- Aim of the exercise:
Please repeat all of the records, keeping every word unchanged.

== Supplied information ==

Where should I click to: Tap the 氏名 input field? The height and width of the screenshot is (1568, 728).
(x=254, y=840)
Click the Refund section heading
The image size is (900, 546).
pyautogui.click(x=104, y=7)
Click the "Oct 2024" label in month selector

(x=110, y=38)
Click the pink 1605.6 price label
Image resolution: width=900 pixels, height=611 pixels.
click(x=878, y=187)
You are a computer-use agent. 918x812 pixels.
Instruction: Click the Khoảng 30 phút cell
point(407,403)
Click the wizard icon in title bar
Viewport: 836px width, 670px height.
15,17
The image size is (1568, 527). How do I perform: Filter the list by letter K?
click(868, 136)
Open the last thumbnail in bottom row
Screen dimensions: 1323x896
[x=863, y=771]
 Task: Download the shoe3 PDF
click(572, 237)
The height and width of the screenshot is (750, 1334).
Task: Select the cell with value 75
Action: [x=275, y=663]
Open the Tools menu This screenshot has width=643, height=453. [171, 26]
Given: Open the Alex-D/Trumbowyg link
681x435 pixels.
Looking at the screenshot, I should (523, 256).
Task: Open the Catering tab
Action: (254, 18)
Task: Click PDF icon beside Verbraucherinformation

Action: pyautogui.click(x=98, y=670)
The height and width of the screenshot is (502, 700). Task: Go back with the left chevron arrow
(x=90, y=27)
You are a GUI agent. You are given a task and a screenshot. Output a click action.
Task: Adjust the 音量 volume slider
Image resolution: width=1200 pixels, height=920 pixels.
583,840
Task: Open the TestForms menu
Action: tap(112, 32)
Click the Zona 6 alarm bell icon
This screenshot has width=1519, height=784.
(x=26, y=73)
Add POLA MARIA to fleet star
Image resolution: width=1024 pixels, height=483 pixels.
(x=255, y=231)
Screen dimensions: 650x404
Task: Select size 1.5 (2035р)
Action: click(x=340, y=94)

===

- Response to this task:
Where should I click to: Tap the 氏名 input field? The height and width of the screenshot is (1568, 728).
(x=254, y=840)
Click the Refund section heading
The image size is (900, 546).
pyautogui.click(x=104, y=7)
Click the "Oct 2024" label in month selector

(x=110, y=38)
Click the pink 1605.6 price label
Image resolution: width=900 pixels, height=611 pixels.
click(x=878, y=187)
You are a computer-use agent. 918x812 pixels.
Instruction: Click the Khoảng 30 phút cell
point(407,403)
Click the wizard icon in title bar
Viewport: 836px width, 670px height.
15,17
The image size is (1568, 527). How do I perform: Filter the list by letter K?
click(868, 136)
Open the last thumbnail in bottom row
Screen dimensions: 1323x896
[x=863, y=771]
 Task: Download the shoe3 PDF
click(572, 237)
The height and width of the screenshot is (750, 1334).
Task: Select the cell with value 75
Action: [x=275, y=663]
Open the Tools menu This screenshot has width=643, height=453. [171, 26]
Given: Open the Alex-D/Trumbowyg link
681x435 pixels.
Looking at the screenshot, I should (523, 256).
Task: Open the Catering tab
Action: (254, 18)
Task: Click PDF icon beside Verbraucherinformation

Action: pyautogui.click(x=98, y=670)
The height and width of the screenshot is (502, 700). Task: Go back with the left chevron arrow
(x=90, y=27)
You are a GUI agent. You are given a task and a screenshot. Output a click action.
Task: Adjust the 音量 volume slider
Image resolution: width=1200 pixels, height=920 pixels.
583,840
Task: Open the TestForms menu
Action: tap(112, 32)
Click the Zona 6 alarm bell icon
This screenshot has width=1519, height=784.
(x=26, y=73)
Add POLA MARIA to fleet star
Image resolution: width=1024 pixels, height=483 pixels.
(x=255, y=231)
Screen dimensions: 650x404
Task: Select size 1.5 (2035р)
Action: click(x=340, y=94)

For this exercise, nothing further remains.